Aunque la manipulación de la entidad española -de España- sea una práctica perversa en la política española -a la que contribuyó el franquismo de forma activa y letal, disuadiendo la posibilidad de una izquierda nacional que ahora se intenta desde el nuevo partido de Díez y en los términos nítidos expuestos en esta página el pasado viernes por el admirable luchador Mikel Buesa-, es lo cierto que el regreso a la sensatez ante el electorado se produce siempre de la mano de los valores de la cohesión, la unidad, la común identidad y la naturalidad de la españolidad como elemento vertebrador de una convivencia en libertad. Porque lo que garantiza la pertenencia nacional común es, precisamente, la libertad -la nación es la patria de las libertades- de tal suerte que cuando España como entidad histórica ha pretendido ser destruida se han cernido sobre la sociedad española las peores amenazas.

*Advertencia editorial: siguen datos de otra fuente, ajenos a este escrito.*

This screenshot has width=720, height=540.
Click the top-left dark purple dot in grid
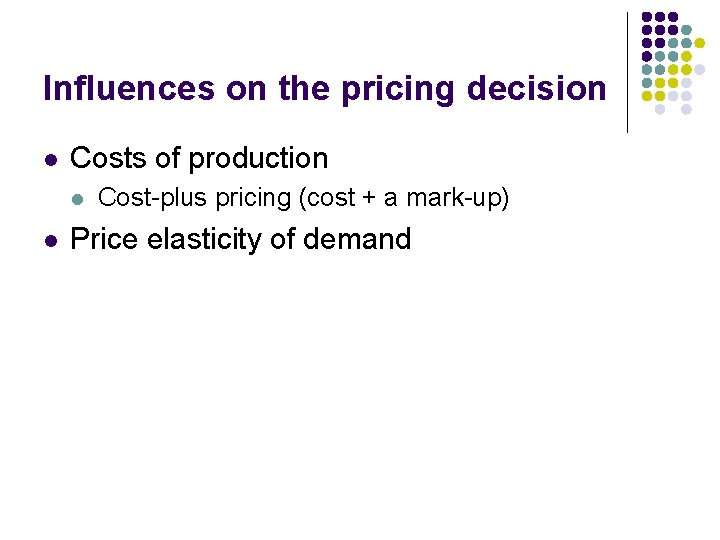647,17
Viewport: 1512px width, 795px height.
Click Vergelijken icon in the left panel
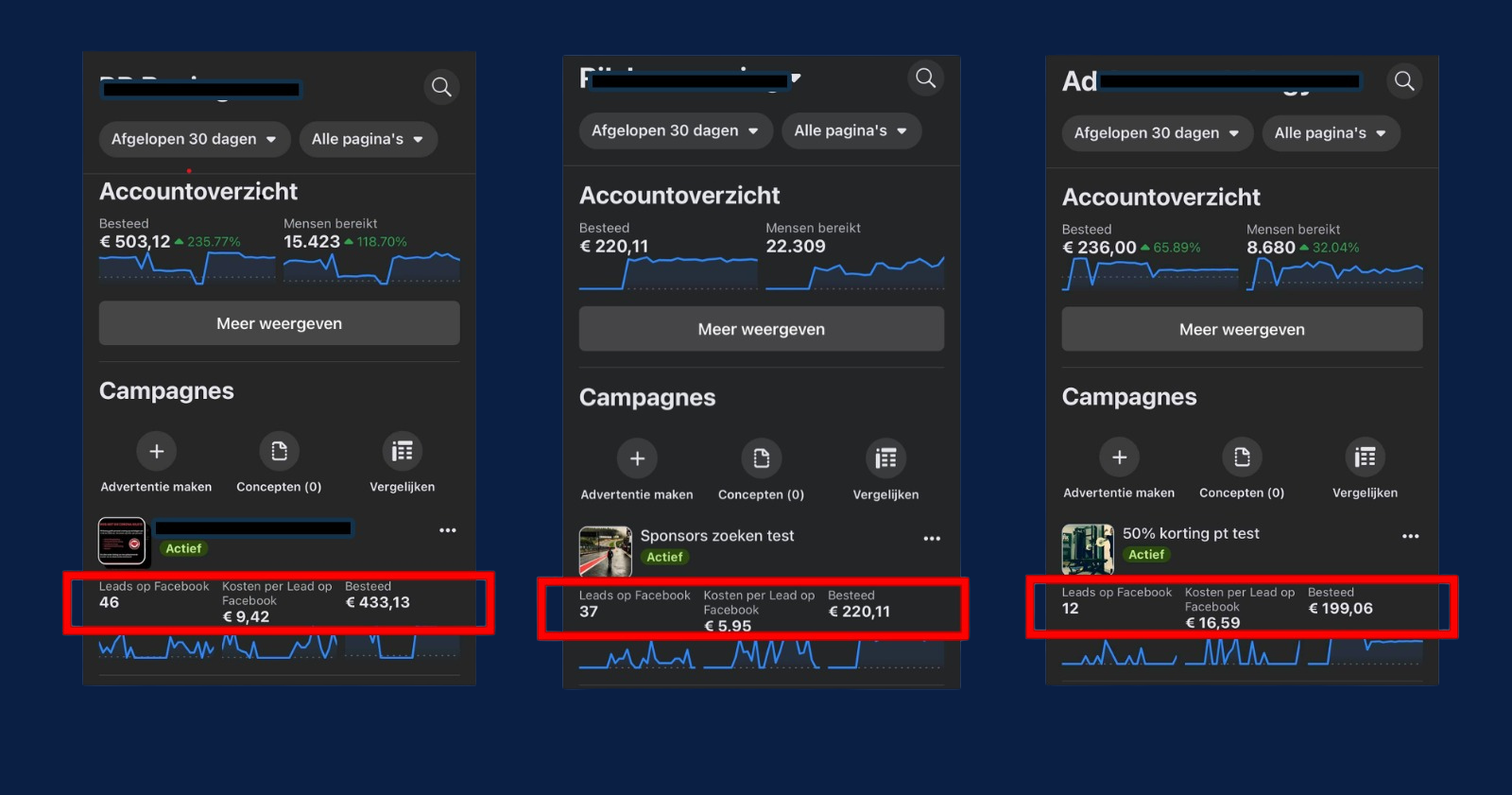click(x=402, y=452)
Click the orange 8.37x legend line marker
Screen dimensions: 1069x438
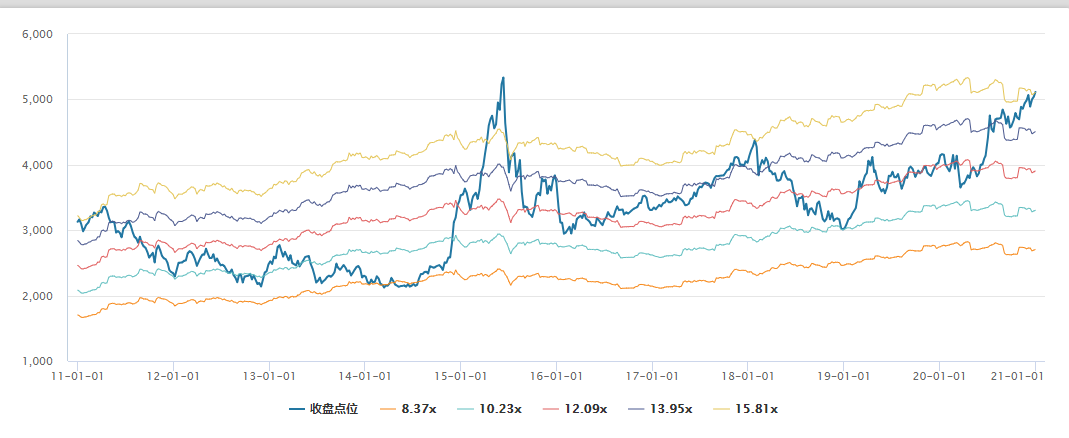(385, 410)
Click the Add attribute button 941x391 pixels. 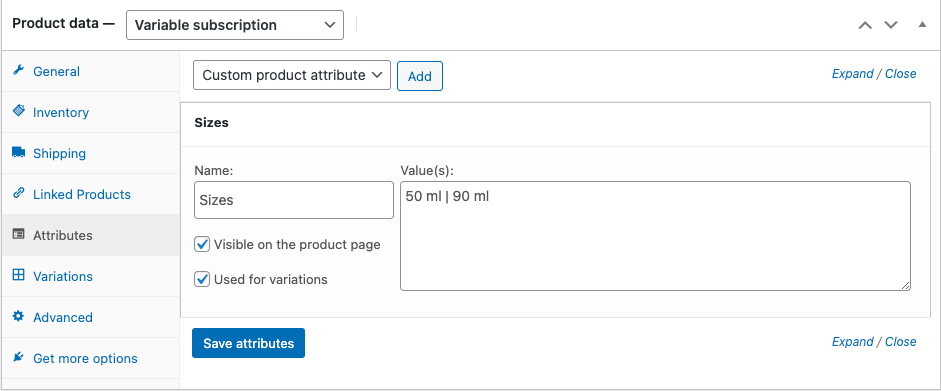419,76
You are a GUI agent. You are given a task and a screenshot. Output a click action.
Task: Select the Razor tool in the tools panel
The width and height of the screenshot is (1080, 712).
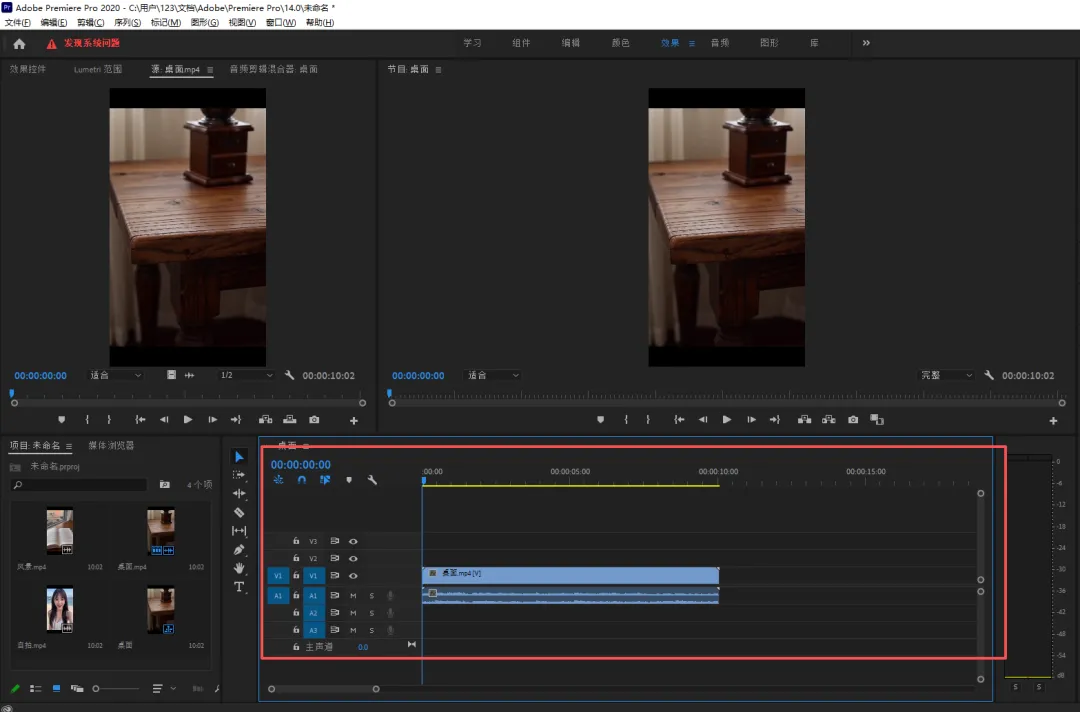(x=239, y=512)
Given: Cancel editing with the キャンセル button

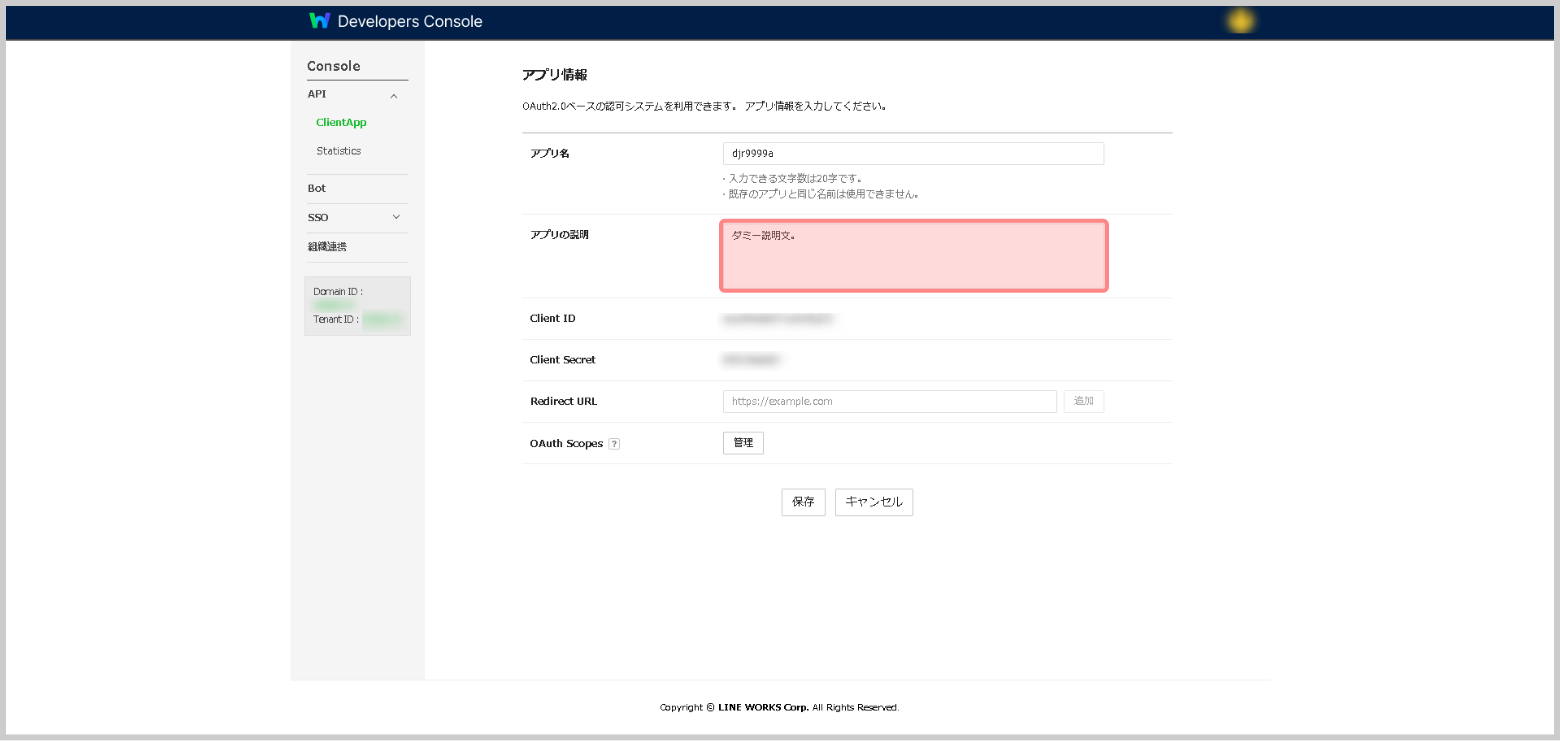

Lo estamos viendo: desde Cataluña y el País Vasco -en modos diferentes- se produce ya una reclamación explícita de soberanía; desde Galicia, se intenta un nacionalismo cultural y lingüístico que, como el vasco y el catalán, sea una forma de reproducción y amplificación nacionalista y desde otras comunidades -la última propuesta de la Junta de Andalucía sobre el acceso a la vivienda, por ejemplo- se rompe, se quiebra, se destroza la igualdad de los españoles que es el valor nuclear de la ciudadanía.
Ésta -la cuestión nacional- es la esencial en el debate electoral, muy por delante de la económica, vinculada a la lucha antiterrorista que, como excrecencia nacionalista, pretende con violencia criminal expropiar a los vascos la condición de españoles. En torno a la recuperación de la solidez del Estado -sus facultades, sus competencias, su autoridad- y a la cohesión socioeconómica se va a librar el debate electoral. Rodríguez Zapatero lo ha intuido -o se lo han hecho intuir- y después de más de tres años de desnacionalización activa nos abruma con el eslogan «El Gobierno de España». Mi temor y el de muchos es que ese adjetivo gubernamental no sea sino, precisamente, un eslogan, una engañifa, una táctica bajo la que sigue subyaciendo la percepción «discutida y discutible» de la nación española. O sea, que siga siendo una manipulación de España.
José Antonio Zarzalejos, director de ABC.